Conclusion

The ferocious “frankenstorm” that ripped through Long Island and the surrounding tri-state area five years ago was historic in the waves it stirred, also in its subsequent devastation. By the storm’s end, Nassau and Suffolk County were reeling, with a combined 95,000 damaged and/or flooded structures, 510,526,92 cubic yards of tree debris and 53 death in New York State alone, a great share of the 117 Americans who died (Bleyer, 2013). Our analysis of Sandy’s impacts reveals an alarming pattern common to many other natural disasters: the extent and duration of damage were worse among places and people whose socioeconomic class, race or ethnicity, and status made them the most vulnerable. The correlations revealed by our maps also show up in our case studies of affected towns: impoverished or lower middle-class towns, cities, and neighborhoods, often with higher concentrations of minorities, encountered more flooding and more damage and faced harder struggles to repair and rebuild.
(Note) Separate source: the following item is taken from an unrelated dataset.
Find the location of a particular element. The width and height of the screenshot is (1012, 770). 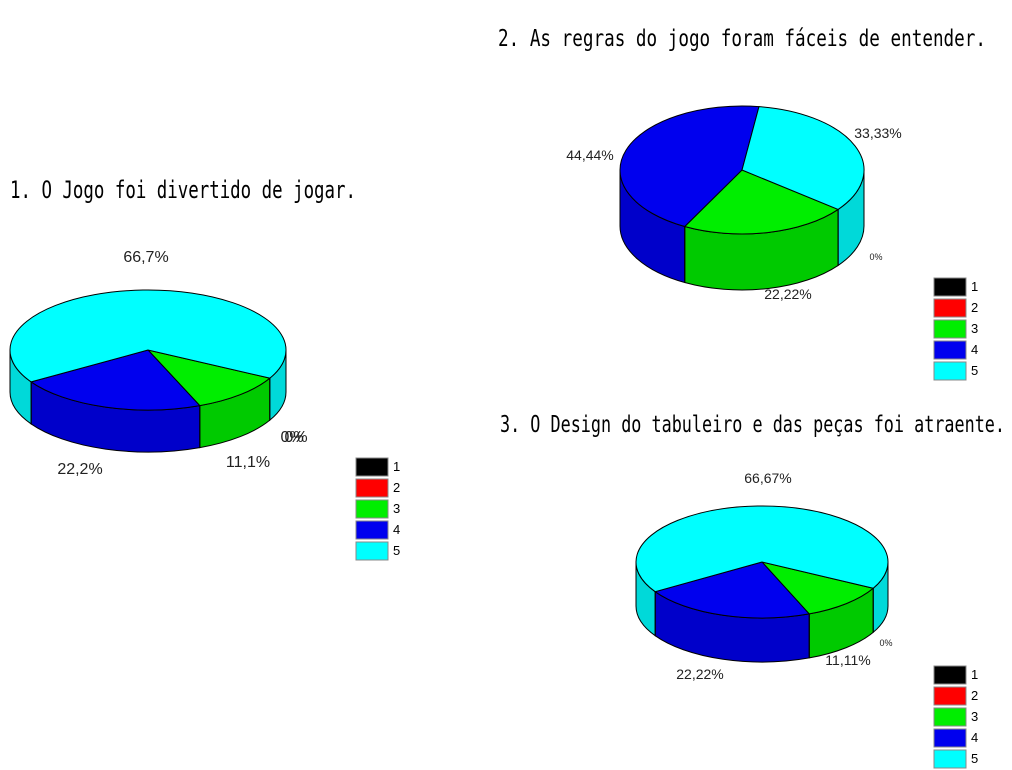

pie-3-value-label-4: 22,22% is located at coordinates (700, 674).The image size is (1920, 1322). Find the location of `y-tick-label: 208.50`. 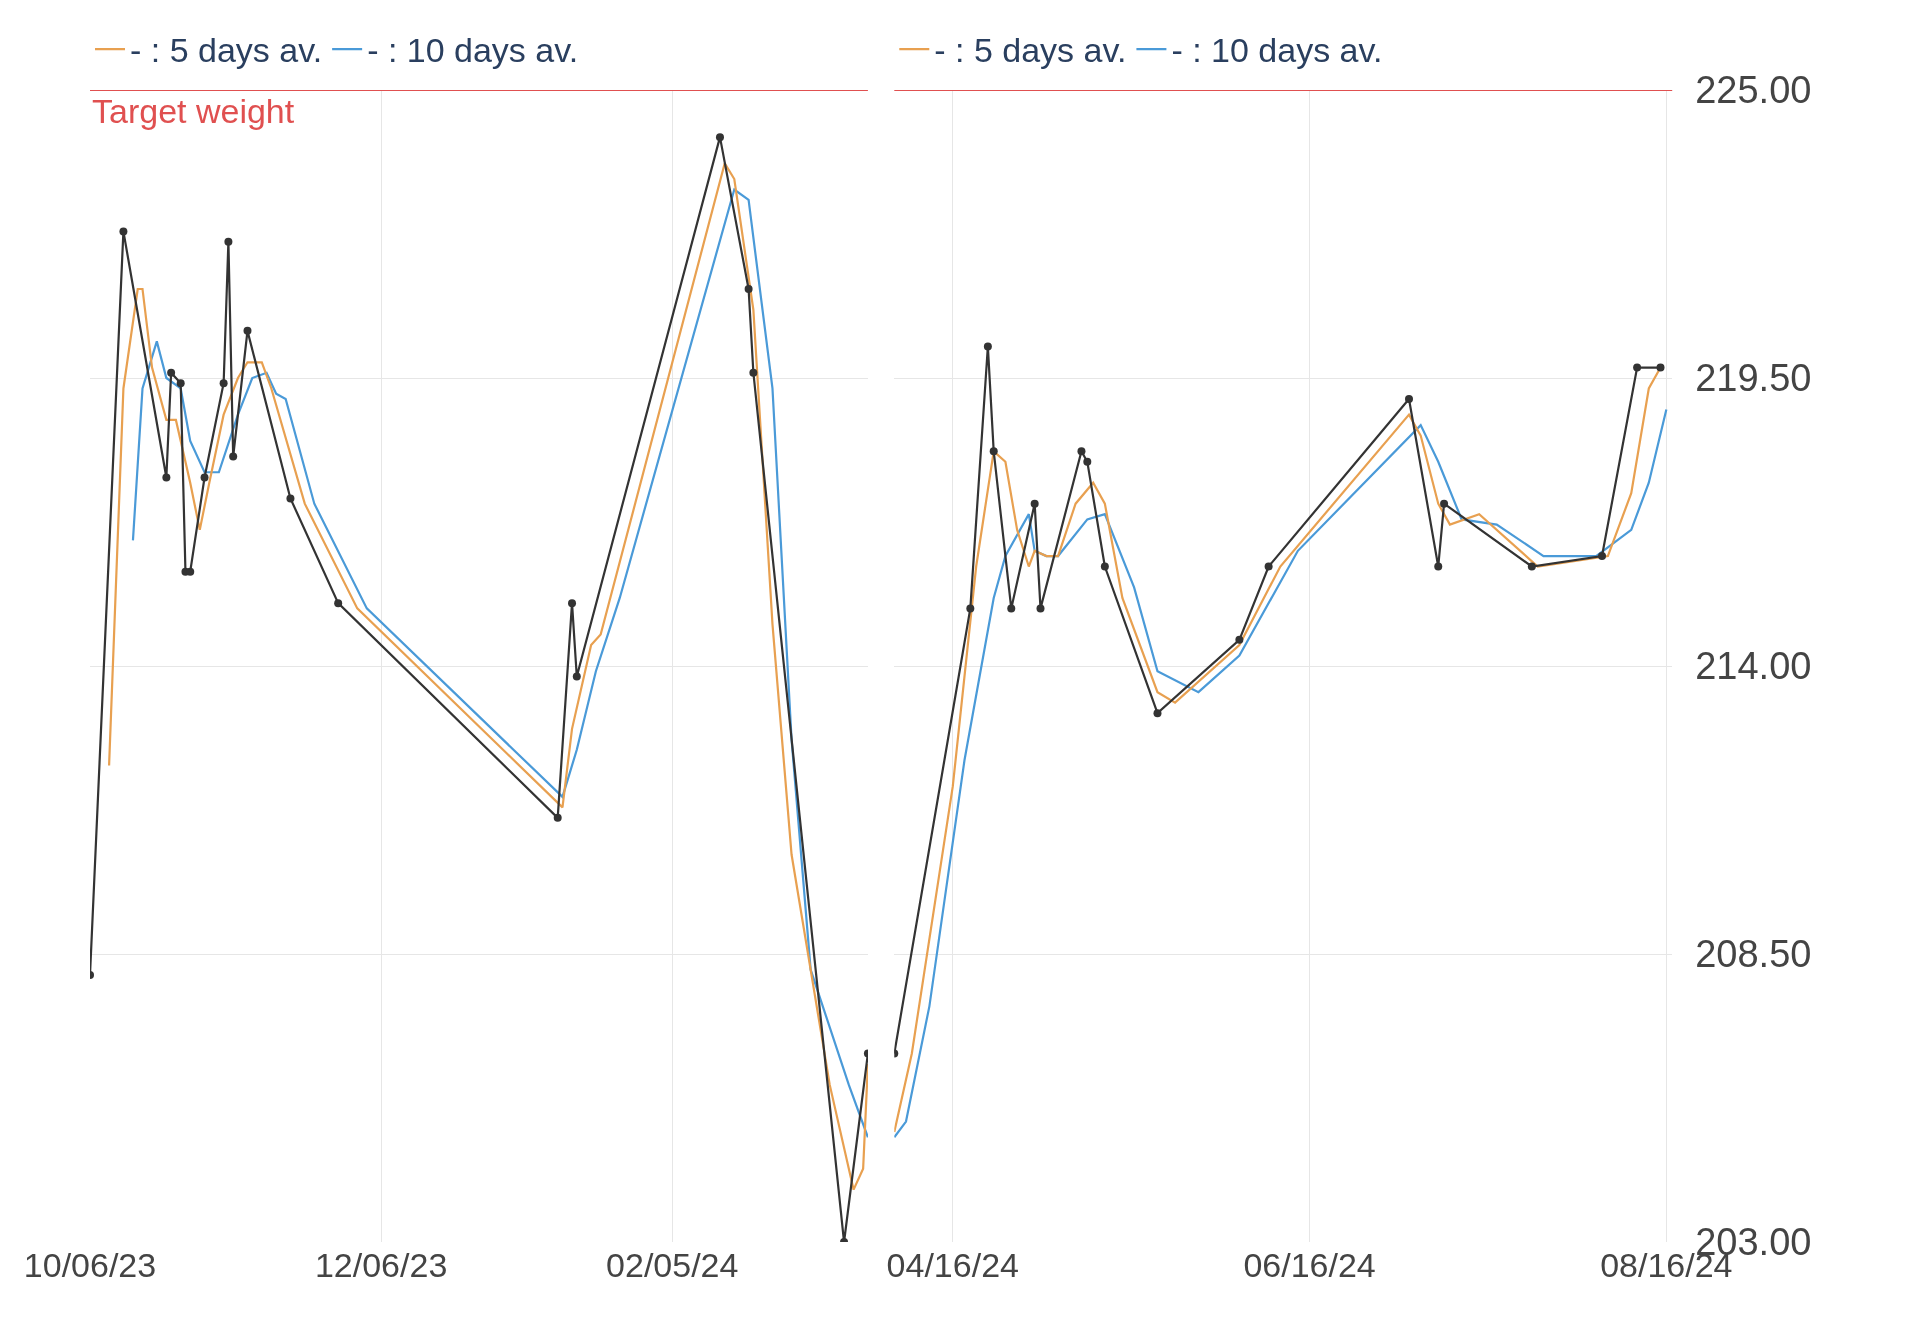

y-tick-label: 208.50 is located at coordinates (1754, 954).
Does this imply that mother nature is discriminatory? No it does not.  What it does illustrate is that in addition to the many other extra burdens faced by those with lower incomes and the wrong heritage or skin color, they also are at greater risks from storms and other disasters that nature throws our way.   Our case studies illuminate ways this vulnerability operates.  Long Beach, Coney Island, Far Rockaway, and Mastic Beach all shared a common thread of having a large share of low income and minority households.  Bayville, while better off, was only a modestly affluent outpost compared to the rich north shore communities surrounding it.  Three of our case study towns had also become sites of government built or subsidized (i.e., “public”) housing, through programs whose funding in recent decades has been severely reduced.    Lack of public as well as private funds for shoring up and maintaining structures left these towns more susceptible to damage when the storm hit.   Afterwards, a dearth of resources and influence also impeded repairs and rebuilding, along with the initiation of protective actions against future storms.  Collectively, our maps and case studies establish how, outside of questions about global warming, Hurricane turned Superstorm Sandy was not just a natural disaster but a man-made one, with people’s decision-making and our society’s rigidly ingrained inequities socio-economic inequities stacking the deck, to ensure that the poorest and least powerful were exposed to the greatest and most impactful dangers.
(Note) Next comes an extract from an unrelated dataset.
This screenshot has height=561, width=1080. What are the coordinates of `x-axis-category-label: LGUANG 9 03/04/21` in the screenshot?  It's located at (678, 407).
From Sandy to the record-breaking season of 2017, powerful and disastrous hurricanes are becoming the new American normal.   Already hurricanes cost more damage to the United States than any other natural disaster. The most recent storms such as Harvey, Irma, and Maria, while less deadly than Sandy or Katrina, show a pattern of unprecedented strength, rainfall, and cumulative devastation.  In 2017 alone, there have been 15 natural disaster and weather related events that have caused more than one billion dollars. From 1980 to 2016, the annual average for such events was 5.5 per year and in the last five years alone, that average has jumped to 10.6 weather events costing more than one billion dollars. (NOAA, 2017)  To ensure a ceiling to how bad they will get, we need to do our share to curb the use of fossil fuels, whose greenhouse and warming effects are becoming so evident.   It is also critical that our society reexamine and take action to remedy those discrepancies between social classes that currently ensure how, when hurricanes hit, some segments of our society suffer far more than others.  
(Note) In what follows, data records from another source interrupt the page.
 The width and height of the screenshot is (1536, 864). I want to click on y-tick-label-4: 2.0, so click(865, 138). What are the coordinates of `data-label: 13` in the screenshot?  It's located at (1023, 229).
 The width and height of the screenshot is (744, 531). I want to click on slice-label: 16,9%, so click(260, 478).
Now more than ever, we need a nation-wide conversation and plan of action for how all economic and social institutions within the United States can be best prepared for future hurricanes of great scope and strength.  Initiatives are necessary to alleviate widespread inequalities in housing and infrastructure, from citizens, civic and private organizations, and government alike.  Otherwise, those within our towns and cities who are the most vulnerable to so many other social ills will continue to be hit the hardest by these storms, ever-more disastrous mixes of the natural with the human-made.